Technology Diffusion and Cadence

  • September 23, 2015
  • Scott

Horace Dediu of Asymco has a real gem of an insight hidden in one of his recent posts – but he was kind enough to put it in bold face to call attention to it:

“As a result, paradoxically, an enterprise technology must be sufficiently slow and expensive to be adopted.” – Dediu

Let’s unpack that statement working backward a bit into his post. The mystery Dediu is trying to unravel is why the epicenter of innovation has shifted from the enterprise, to the consumer. It used to be the case that almost all new tech first penetrated enterprises and then spread out to consumers- but clearly in recent years this process has worked in reverse. But why?

There are explanations – maybe IT is too risk averse- but they don’t stand up to the historical test (IT used to buy all the new and risky stuff). Summed up this way by Dediu:

“The bigger the firm, the slower and stupider it seemed. Were large firms employing dumb managers or did being a manager in a large firm make you dumb?”

But his alternate explanation is simple: that the buying cycle for large companies takes too long to absorb technology that changes too fast (annually or less).  Put another way, the diffusion of technology through corporations is limited by the cadence of their buying and budgeting cycles – and they have to have these cycles because expensive decisions really require approvals for spends that are quite large.

The diffusion of technology among the consumers has a lot more to do with price point – below a certain price point, consumers can buy at whatever cadence meets their needs: additional functionality, fashion value, etc.

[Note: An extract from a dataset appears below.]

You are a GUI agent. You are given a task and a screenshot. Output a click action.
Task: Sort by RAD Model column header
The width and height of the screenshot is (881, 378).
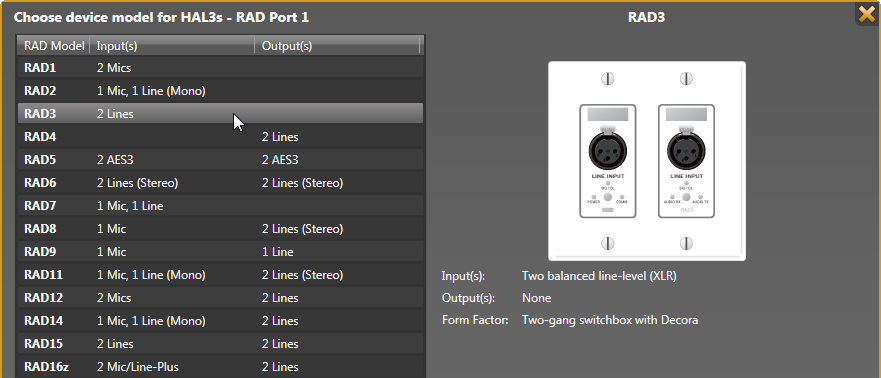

But an interesting corollary to this theory for technology diffusion is this:  that once the cadence of new technology establishes a pattern, large corporations will adapt by creating ongoing device or modernization budgets, and delegating purchase decisions to the individual (e.g. a device purchase stipend).   Effectively moving major capital expenditures into the category of ongoing operational expenses. We’re seeing this already with mobile devices and laptops… perhaps that approach will extend to software as well.